╭──
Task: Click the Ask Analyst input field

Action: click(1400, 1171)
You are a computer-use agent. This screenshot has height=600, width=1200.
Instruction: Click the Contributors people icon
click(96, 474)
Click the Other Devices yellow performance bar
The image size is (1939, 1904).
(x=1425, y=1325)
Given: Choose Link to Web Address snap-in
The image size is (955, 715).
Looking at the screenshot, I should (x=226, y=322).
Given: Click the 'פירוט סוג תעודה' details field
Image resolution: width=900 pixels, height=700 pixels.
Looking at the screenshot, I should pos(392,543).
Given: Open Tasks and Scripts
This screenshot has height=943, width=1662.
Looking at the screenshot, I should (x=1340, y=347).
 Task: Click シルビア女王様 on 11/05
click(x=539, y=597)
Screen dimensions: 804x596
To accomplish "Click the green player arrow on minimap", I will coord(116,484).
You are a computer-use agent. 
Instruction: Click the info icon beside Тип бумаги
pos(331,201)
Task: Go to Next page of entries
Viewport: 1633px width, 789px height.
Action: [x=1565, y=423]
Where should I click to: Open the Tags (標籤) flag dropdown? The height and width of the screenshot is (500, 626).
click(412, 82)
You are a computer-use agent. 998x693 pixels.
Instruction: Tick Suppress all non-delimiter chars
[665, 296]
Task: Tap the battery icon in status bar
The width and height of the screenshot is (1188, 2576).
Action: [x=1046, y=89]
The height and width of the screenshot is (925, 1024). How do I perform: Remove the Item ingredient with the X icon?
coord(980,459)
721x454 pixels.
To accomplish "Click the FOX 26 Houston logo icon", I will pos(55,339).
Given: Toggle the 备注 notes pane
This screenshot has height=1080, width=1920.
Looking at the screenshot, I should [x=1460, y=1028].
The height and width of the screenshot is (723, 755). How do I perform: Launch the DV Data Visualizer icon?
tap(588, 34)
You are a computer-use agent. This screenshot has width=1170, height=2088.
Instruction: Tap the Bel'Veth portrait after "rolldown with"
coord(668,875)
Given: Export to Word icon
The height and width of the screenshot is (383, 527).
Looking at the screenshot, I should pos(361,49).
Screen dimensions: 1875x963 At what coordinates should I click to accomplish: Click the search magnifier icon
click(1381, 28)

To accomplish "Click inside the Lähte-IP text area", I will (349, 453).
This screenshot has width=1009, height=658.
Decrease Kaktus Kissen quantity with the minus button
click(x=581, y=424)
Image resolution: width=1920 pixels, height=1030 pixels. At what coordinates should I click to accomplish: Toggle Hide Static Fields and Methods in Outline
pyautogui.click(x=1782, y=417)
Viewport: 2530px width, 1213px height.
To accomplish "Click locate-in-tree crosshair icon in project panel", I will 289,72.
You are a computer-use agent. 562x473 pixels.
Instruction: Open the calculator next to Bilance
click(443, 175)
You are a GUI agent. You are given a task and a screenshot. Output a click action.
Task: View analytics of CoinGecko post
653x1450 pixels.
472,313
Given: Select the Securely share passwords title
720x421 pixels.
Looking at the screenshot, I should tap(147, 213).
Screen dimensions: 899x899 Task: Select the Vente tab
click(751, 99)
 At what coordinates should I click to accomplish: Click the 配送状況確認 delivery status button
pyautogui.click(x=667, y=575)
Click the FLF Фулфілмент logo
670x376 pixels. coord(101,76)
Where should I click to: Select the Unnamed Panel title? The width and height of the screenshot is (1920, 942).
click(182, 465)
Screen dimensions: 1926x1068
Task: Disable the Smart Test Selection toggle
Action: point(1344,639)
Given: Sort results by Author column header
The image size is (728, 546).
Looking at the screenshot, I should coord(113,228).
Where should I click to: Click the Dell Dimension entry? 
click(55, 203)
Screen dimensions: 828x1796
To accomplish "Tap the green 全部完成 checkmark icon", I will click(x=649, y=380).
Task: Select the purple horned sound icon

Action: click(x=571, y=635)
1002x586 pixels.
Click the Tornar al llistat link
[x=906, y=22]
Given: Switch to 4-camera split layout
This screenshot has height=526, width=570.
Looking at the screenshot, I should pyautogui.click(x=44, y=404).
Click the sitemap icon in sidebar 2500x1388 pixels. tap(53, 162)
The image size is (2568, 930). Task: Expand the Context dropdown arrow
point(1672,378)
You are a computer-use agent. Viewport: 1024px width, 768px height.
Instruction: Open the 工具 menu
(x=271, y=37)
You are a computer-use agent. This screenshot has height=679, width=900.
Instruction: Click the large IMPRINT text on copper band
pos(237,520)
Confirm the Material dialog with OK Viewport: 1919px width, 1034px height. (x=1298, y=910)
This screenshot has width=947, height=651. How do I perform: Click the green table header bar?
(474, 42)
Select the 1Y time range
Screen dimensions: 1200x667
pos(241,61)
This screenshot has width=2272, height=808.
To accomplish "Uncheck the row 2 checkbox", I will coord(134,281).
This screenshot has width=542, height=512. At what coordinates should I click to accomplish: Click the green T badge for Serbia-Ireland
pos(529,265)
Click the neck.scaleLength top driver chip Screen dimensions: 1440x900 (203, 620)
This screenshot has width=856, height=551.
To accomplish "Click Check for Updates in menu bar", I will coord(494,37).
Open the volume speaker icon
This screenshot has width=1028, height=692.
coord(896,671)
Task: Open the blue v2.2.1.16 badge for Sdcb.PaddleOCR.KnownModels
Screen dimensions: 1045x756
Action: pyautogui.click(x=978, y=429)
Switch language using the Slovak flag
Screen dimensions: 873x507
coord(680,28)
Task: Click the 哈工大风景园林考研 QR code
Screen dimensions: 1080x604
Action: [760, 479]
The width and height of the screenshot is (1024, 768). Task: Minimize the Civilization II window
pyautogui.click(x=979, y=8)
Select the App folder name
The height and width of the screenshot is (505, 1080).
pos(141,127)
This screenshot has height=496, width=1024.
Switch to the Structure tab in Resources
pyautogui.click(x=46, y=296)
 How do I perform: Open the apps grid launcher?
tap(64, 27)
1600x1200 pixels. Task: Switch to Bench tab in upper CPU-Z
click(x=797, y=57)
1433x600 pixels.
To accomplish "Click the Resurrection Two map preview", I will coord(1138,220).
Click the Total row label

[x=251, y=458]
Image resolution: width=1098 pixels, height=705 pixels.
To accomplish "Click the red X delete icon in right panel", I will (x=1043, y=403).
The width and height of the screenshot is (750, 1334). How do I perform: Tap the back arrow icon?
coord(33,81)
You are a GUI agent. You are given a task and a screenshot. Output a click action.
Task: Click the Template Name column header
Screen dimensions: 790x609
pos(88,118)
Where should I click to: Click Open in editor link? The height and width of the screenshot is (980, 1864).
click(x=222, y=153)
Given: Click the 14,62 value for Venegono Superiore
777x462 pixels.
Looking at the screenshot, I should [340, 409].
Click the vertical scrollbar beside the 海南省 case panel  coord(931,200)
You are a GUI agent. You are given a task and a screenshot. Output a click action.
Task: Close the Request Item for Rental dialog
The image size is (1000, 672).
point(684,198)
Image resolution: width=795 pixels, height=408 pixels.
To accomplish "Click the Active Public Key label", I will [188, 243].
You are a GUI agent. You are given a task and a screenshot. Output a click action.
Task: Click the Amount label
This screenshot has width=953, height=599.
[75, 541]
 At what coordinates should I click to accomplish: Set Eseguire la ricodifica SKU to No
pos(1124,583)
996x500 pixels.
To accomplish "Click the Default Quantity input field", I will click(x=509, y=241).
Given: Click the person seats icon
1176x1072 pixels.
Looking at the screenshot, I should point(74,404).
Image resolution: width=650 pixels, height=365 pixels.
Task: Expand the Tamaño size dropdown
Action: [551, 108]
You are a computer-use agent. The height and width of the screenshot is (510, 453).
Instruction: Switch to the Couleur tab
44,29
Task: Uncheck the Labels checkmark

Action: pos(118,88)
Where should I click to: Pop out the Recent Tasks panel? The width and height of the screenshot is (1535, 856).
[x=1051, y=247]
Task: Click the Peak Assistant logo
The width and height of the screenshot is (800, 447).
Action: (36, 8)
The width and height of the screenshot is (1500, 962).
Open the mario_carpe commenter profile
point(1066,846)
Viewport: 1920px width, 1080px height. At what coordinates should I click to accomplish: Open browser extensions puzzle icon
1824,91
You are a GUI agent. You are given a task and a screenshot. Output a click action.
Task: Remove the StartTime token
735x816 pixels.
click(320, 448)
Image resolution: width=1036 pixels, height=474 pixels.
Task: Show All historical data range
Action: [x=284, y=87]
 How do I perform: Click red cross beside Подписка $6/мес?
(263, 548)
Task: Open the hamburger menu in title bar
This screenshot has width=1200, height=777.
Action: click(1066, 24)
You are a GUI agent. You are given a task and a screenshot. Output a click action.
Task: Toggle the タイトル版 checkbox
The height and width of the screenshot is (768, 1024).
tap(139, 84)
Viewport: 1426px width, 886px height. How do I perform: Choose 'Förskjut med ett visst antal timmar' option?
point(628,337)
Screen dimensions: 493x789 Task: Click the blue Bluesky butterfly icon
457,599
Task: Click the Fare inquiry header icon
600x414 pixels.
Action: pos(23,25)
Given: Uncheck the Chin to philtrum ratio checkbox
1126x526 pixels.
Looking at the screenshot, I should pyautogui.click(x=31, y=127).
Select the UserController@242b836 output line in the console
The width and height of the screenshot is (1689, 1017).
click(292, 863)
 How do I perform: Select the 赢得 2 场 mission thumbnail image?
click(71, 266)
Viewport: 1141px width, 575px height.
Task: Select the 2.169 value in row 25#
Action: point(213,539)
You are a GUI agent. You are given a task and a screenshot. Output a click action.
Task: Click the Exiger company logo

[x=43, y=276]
╰──
Rewrite every entry from the line containing "This screenshot has height=496, width=1024." down to the line containing "coord(33,81)", replacing "Bench" with "Mainboard" and leaving all else unchanged.

OUTPUT BELOW ::
This screenshot has height=496, width=1024.
Switch to the Structure tab in Resources
pyautogui.click(x=46, y=296)
 How do I perform: Open the apps grid launcher?
tap(64, 27)
1600x1200 pixels. Task: Switch to Mainboard tab in upper CPU-Z
click(x=797, y=57)
1433x600 pixels.
To accomplish "Click the Resurrection Two map preview", I will coord(1138,220).
Click the Total row label

[x=251, y=458]
Image resolution: width=1098 pixels, height=705 pixels.
To accomplish "Click the red X delete icon in right panel", I will (x=1043, y=403).
The width and height of the screenshot is (750, 1334). How do I perform: Tap the back arrow icon?
coord(33,81)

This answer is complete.